A comparison of the inhibitory effects of roxatidine acetate hydrochloride and cimetidine on cytochrome P-450-mediated drug-metabolism in mouse hepatic microsomes and in man in vivo.

Abstract

The inhibitory effect of roxatidine acetate hydrochloride (ROX), a new H2-receptor antagonist, on the oxidative drug-metabolizing enzyme system in mouse hepatic microsomes and in man in vivo were compared with those of cimetidine (CIM).
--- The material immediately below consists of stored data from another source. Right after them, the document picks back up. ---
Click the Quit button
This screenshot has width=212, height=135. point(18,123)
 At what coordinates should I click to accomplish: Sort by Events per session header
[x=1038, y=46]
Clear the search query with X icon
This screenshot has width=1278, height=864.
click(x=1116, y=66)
CIM markedly inhibited testosterone 6.beta.-, 7.alpha.- and 16.alpha.-hydroxylase, aminopyrine N-demethylase and aniline hydroxylase activities in mouse hepatic microsomes with inhibition constants (Ki) of 0.2-3.49 mM. ROX exhibited much weaker inhibitory effects on each enzyme activity with 12 to 100-fold higher values of Ki than those of CIM. CIM gave type II difference spectra with dissociation constants (Ks) of 10.4 and 111 .mu.M while ROX gave reverse type I difference spectra with Ks of 55.6 .mu.M. The ratio of 6.beta.-hydroxycortisol (6.beta.-OHF) to 17-hydroxycorticosteroids (17-OHCS) in urine, used as an indicator of oxidative drug-metabolizing capacity in man, was decreased by 25-35% of the original level on 1-3 d after oral treatment with 800 mg/d of CIM. The ratio was not significantly changed during oral treatment with 150 mg/d of ROX. These results indicate that ROX exhibits a lower affinity for cytochrome P-450 and a lower inhibitory potency on the drug-metabolizing enzymes in hepatic microsomes than does CIM.